Alice owns a business and hires Bob to subcontract for her. She agrees to pay Bob 1,000 Dai/week for his work.
The first time Bob visits the Umbra app, he sets up his account, enabling hime to be paid privately. Alice uses Umbra to send 1,000 Dai to Bob each week— she only needs to know his ENS address
On chain, we see Alice pays 1,000 Dai to a different and otherwise empty address each week. Behind the scenes, Bob controls the keys to each of these addresses via Umbra, but nobody else knows as much.
Bob uses Umbra to withdraw his 1,000 Dai each week. He only need provide an address to send it to. Obviously, it's best for him to use an address that's not tied to his identity. He usually chooses to send it straight to an exchange, where he sells it for fiat as needed.
Because Umbra uses Gas Station Network and Uniswap, Bob doesn't have to fund the stealth address with Ether to withdraw his Dai. He can pay for gas with the Dai itself. He can also swap directly to any token of his choice, as long as there's a trading pair available on Uniswap.
How does Umbra actually work?
Here's a high level description of the mechanics of the Umbra protocol:
- Users publish signed messages to ENS text records to reveal their Umbra public key. This public key is derived from a random private key specifically generated for use with Umbra.
- A payer uses this public key, plus some randomly generated data, to create a new 'stealth' address.
- The payer encrypts the random data with the receiver's public key.
- The payer sends the funds to the shielded address and sends the encrypted message to Umbra's smart contract. The contract broadcasts the encrypted message as an Event.
- The receiver scans the encrypted messages broadcast by the Umbra contract until they find one they can decrypt with their private key.
- The receiver uses the contents of the encrypted message, plus their private key, to generate the private key of the stealth address.

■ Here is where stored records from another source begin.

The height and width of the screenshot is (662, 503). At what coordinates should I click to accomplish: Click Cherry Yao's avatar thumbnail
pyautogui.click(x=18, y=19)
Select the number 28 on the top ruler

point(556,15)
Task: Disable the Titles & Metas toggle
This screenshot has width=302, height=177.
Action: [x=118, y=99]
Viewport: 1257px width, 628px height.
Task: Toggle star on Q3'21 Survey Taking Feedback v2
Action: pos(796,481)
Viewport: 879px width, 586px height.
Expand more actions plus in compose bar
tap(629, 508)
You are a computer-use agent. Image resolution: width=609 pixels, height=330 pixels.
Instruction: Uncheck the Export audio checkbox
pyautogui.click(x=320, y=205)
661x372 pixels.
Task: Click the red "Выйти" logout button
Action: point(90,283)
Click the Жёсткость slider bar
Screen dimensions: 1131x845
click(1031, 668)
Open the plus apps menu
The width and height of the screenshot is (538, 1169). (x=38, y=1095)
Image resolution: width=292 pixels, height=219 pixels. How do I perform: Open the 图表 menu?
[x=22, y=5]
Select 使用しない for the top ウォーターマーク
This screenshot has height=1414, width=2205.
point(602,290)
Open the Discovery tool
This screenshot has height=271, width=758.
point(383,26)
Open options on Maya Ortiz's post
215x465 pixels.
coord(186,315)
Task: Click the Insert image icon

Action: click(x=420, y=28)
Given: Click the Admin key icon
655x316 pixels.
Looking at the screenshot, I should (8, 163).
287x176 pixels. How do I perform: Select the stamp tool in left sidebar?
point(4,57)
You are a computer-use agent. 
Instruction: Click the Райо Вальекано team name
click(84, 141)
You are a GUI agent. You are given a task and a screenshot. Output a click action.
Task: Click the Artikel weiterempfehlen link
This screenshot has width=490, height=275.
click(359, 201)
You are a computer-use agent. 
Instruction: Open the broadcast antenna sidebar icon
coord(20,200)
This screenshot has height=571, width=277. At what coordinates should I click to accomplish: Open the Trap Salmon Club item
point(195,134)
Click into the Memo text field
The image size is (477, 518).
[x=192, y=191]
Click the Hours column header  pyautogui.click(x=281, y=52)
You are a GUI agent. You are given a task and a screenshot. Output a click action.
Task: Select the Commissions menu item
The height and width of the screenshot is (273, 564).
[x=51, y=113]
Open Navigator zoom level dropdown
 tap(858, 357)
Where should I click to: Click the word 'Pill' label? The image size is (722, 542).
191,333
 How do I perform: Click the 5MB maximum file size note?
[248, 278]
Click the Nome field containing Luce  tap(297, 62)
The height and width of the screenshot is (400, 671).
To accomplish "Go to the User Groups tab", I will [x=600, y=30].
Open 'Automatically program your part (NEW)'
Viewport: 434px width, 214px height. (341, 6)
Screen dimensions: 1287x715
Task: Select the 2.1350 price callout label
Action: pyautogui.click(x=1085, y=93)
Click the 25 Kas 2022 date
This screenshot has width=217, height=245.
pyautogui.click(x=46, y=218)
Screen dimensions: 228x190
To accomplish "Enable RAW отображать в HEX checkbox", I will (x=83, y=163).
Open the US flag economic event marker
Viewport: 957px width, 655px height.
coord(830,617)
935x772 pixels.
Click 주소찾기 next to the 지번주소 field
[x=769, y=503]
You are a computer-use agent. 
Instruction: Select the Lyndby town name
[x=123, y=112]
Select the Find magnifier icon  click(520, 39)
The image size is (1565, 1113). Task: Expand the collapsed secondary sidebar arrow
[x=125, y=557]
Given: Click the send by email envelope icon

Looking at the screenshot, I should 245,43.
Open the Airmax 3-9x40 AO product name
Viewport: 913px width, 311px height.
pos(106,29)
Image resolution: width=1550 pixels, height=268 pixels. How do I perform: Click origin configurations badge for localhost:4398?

- The receiver uses the private key of the stealth address to sign a withdrawal transaction, sending the ETH or tokens to the address of their choice.
- Optionally, the withdrawal transaction is broadcast via Gas Station Network transaction relayers, obviating the need to fund the stealth address to access tokens. The Umbra contracts swap some of the tokens via Uniswap to pay the GSN relayer for gas.
Umbra is a monorepo consisting of 3 packages: @umbra/frontend, @umbra/contracts, and @umbra/umbra-js. The monorepo structure simplifies the development workflow. To get started, clone this repo, then follow these instructions:
# run these commands from workspace root! yarn install # installs dependencies for each of the 3 packages. Also builds umbra-js. yarn build # builds each of the 3 packages yarn clean # removes build artifacts for each of the 3 packages yarn lint # lints each of the 3 packages yarn prettier # runs formatting on each of the 3 packages yarn test # runs tests for each of the 3 packages
Note: If you want to be more precise with your command (e.g. just building, cleaning, or testing 1 package), simply run any above command from the package directory. For example,
cd contracts yarn build yarn clean yarn test
Contributions to Umbra are welcome! Fork the project, create a new branch from master, and open a PR. Ensure the project can be fast-forward merged by rebasing if necessary.
Umbra is available under the MIT license.